BTW, I feel that you should mock the stupid fake award they gave DNA -- "Best Place to Wear Costumes" -- WTF??
I dunno, I think mocking it would sound like sour grapes.
But that's as bad as the award they gave us in 2003, "Best Place to See an Electronic Duo Score My Dinner with Andre"
Read it, it's unbelievably stupid. It shits on every event it can, and mentions Hubba is for the "burlesque and steampunk" crowd. Because you know, that's a thing.
Did we really win nothing but "costumes"?
Unless DNA started making beard wax SF Weekly is dead to all of us.

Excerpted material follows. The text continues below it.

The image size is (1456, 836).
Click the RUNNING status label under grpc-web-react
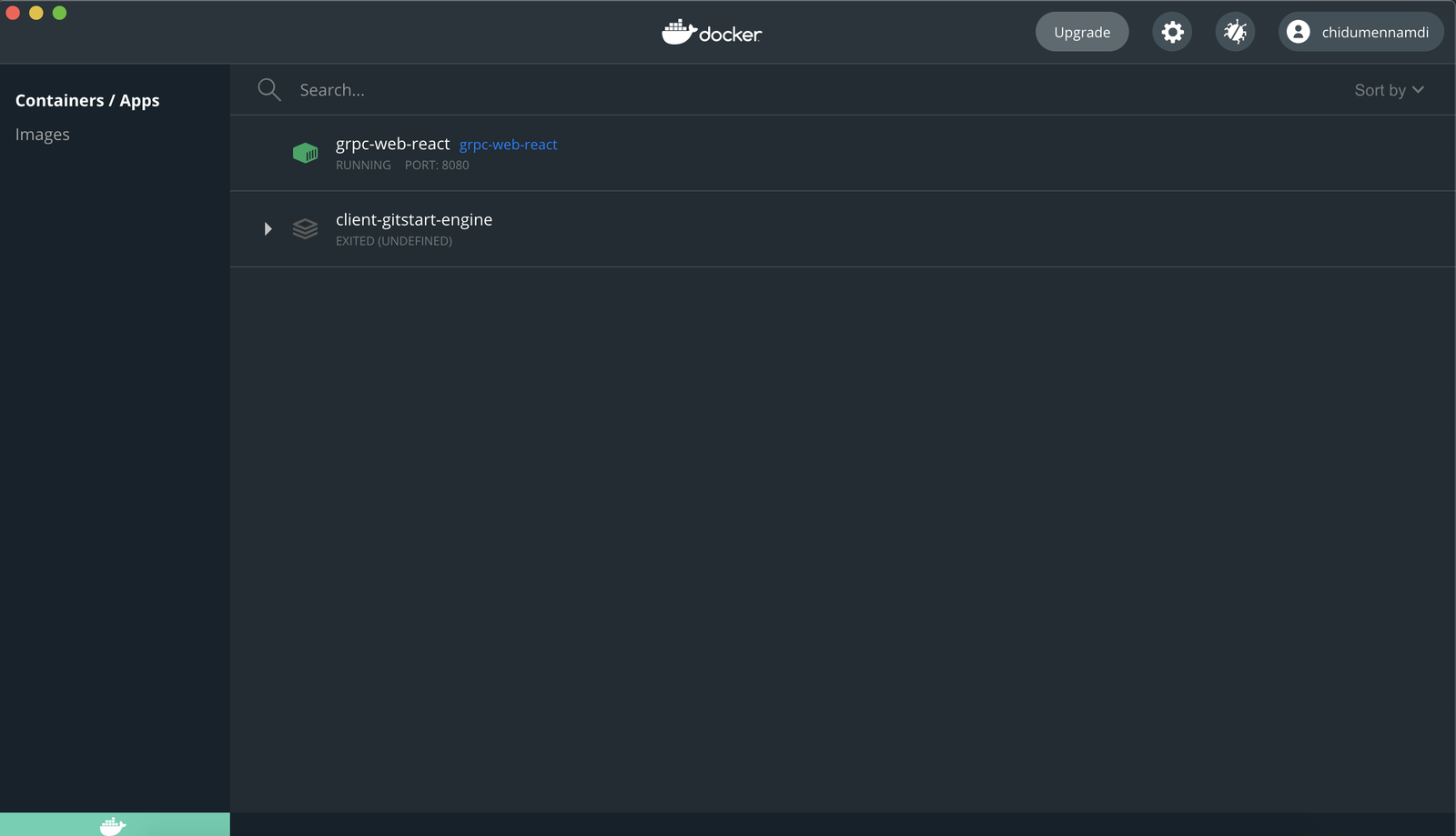coord(362,165)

I'm at the party now. It I'd terrible. It's also about half the number of people from last year, and next to nobody cool. Entertainment so far was a band who I assume were very sad gold miners, and they moaned and wailed and played their olde timey instruments, and then 3 acts by Hubba Hubba... Which scared most of the crowd into perverted silence.

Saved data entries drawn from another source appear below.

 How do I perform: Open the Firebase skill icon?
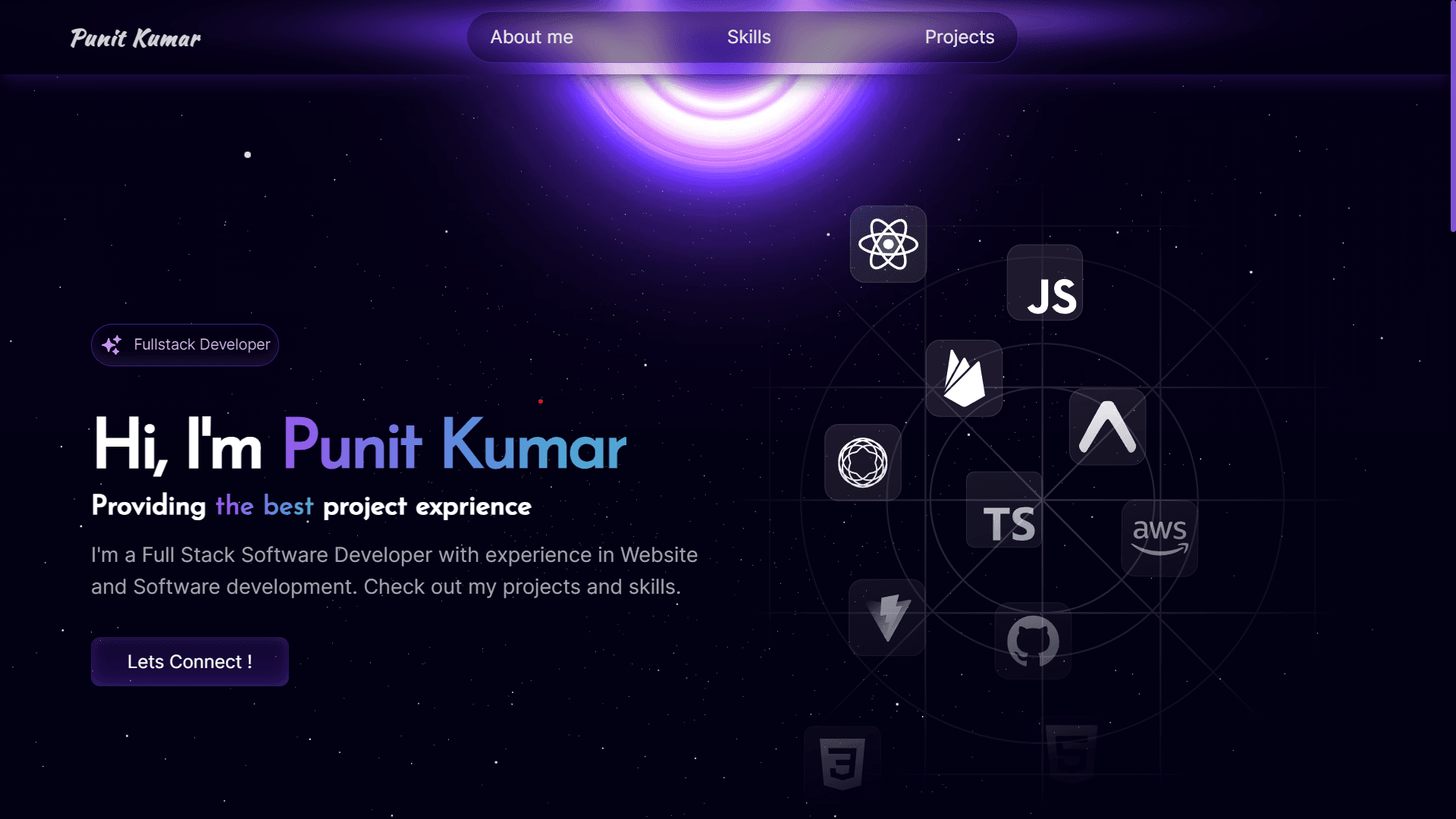(964, 378)
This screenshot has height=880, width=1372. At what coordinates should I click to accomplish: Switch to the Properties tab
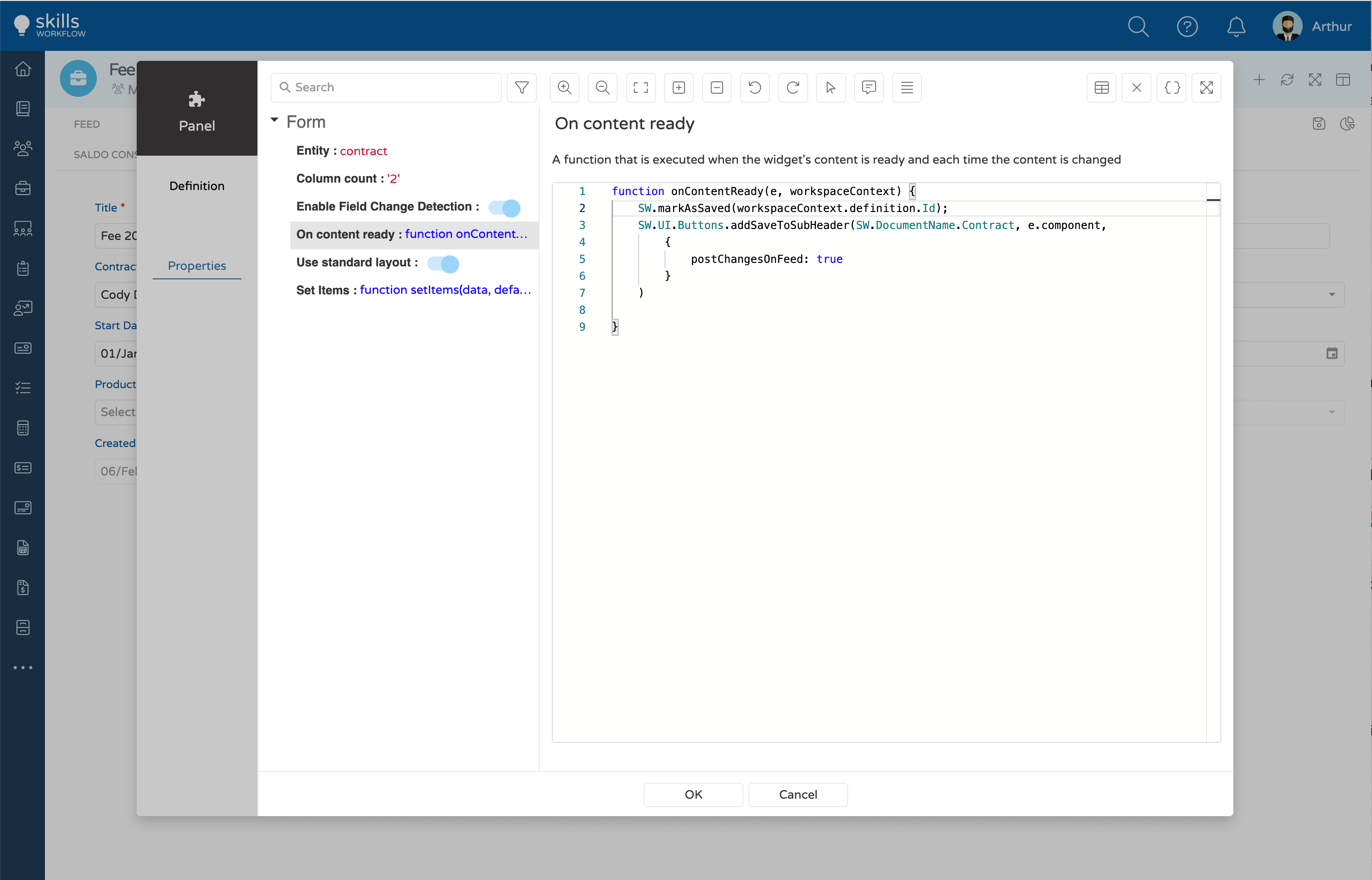pos(197,266)
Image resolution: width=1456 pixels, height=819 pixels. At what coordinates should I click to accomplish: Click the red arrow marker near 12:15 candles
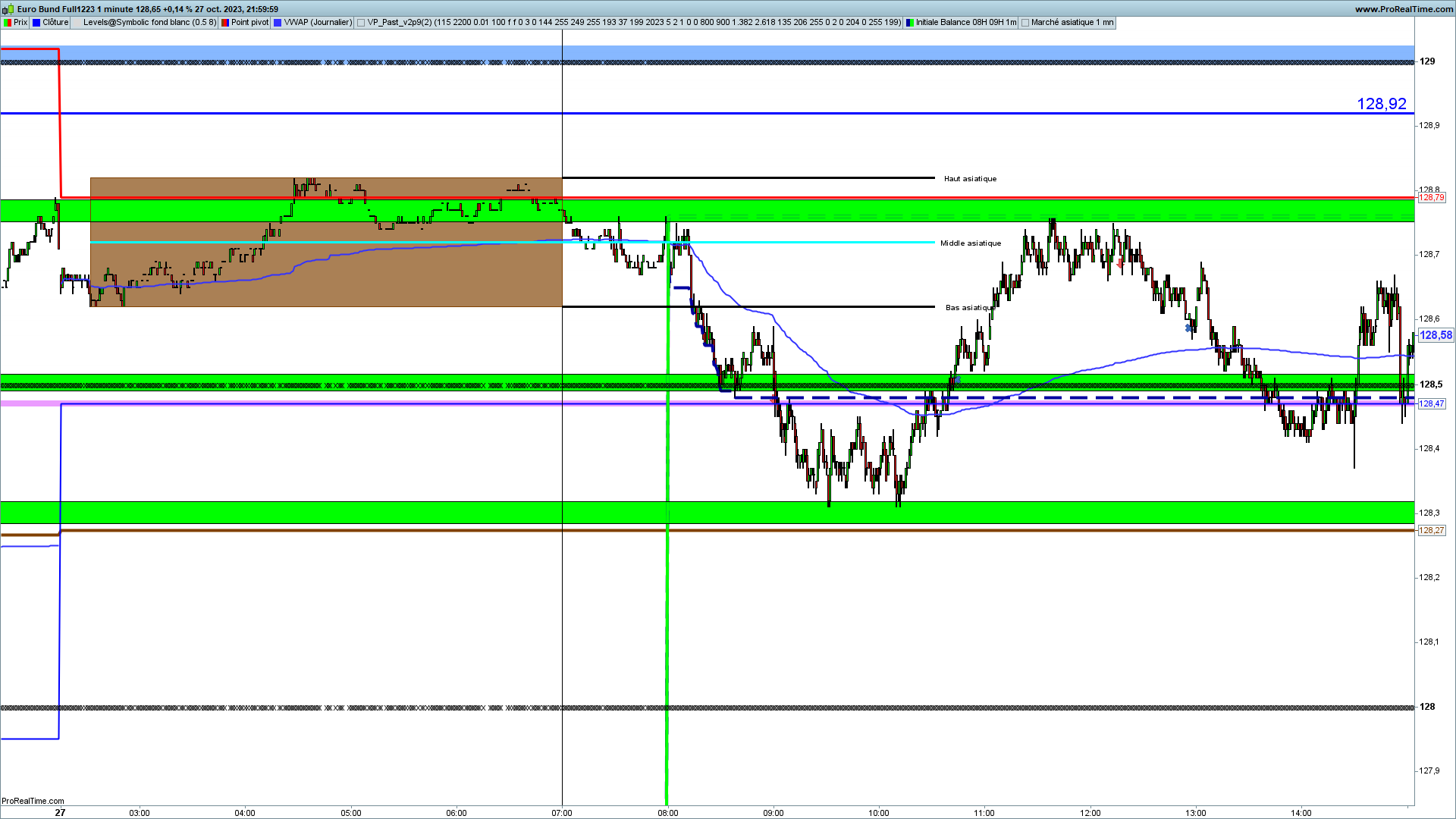pyautogui.click(x=1120, y=264)
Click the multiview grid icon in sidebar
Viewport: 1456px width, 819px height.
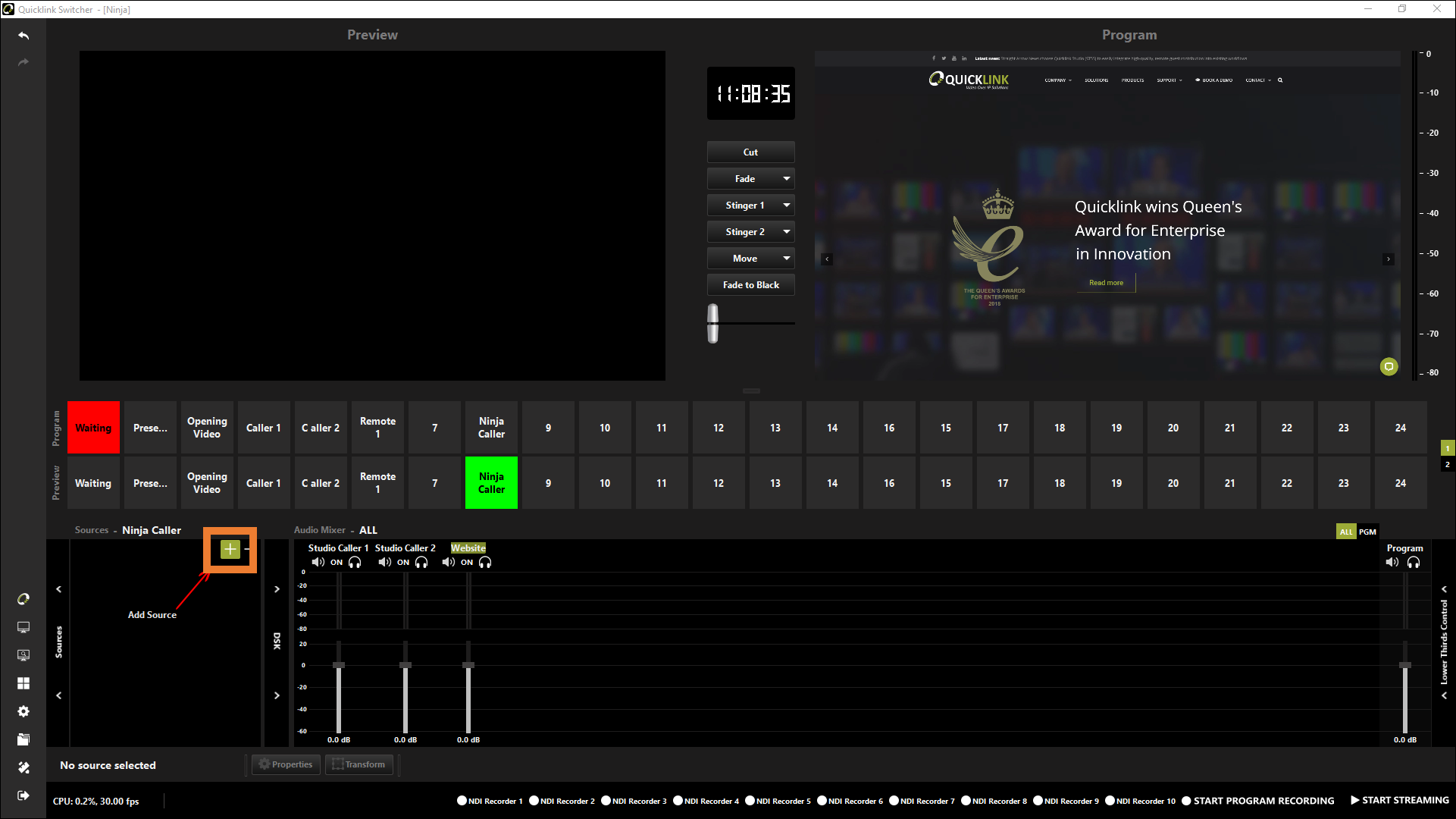[23, 683]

I feel like SF Weekly has turned a corner... And not a great corner.
Perverted Silence is my new butoh troupe. We're premiering at Paul's.

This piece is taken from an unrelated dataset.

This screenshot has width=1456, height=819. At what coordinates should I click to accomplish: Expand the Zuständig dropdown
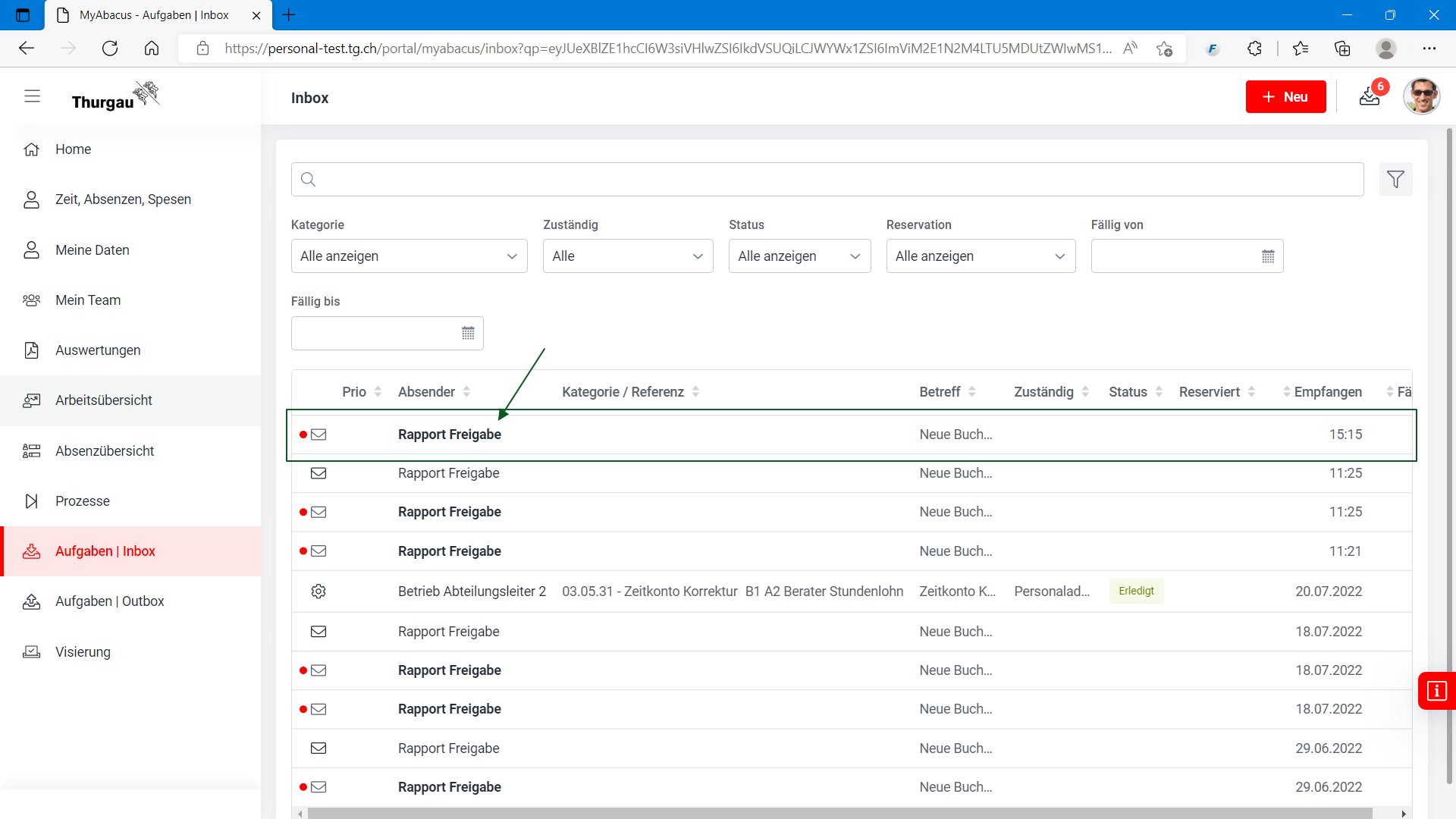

Your butoh troupe would be a huge improvement on this party.
Objectively I can tell you that the next 2 generations don't know how to have fun.
I'm not saying they're having fun a different way, because they aren't. They just look confused and ask the guys at the rotisserie chicken truck if they have vegan options.
Vegan story: real.
Right now there's a band playing that sounds like the music from an 80's cop comedy.
Sax... O... Phone.
Kinda want to post this transcript.
Don't name me, I still have to work with these people. :)
Just say it's your agent on the ground.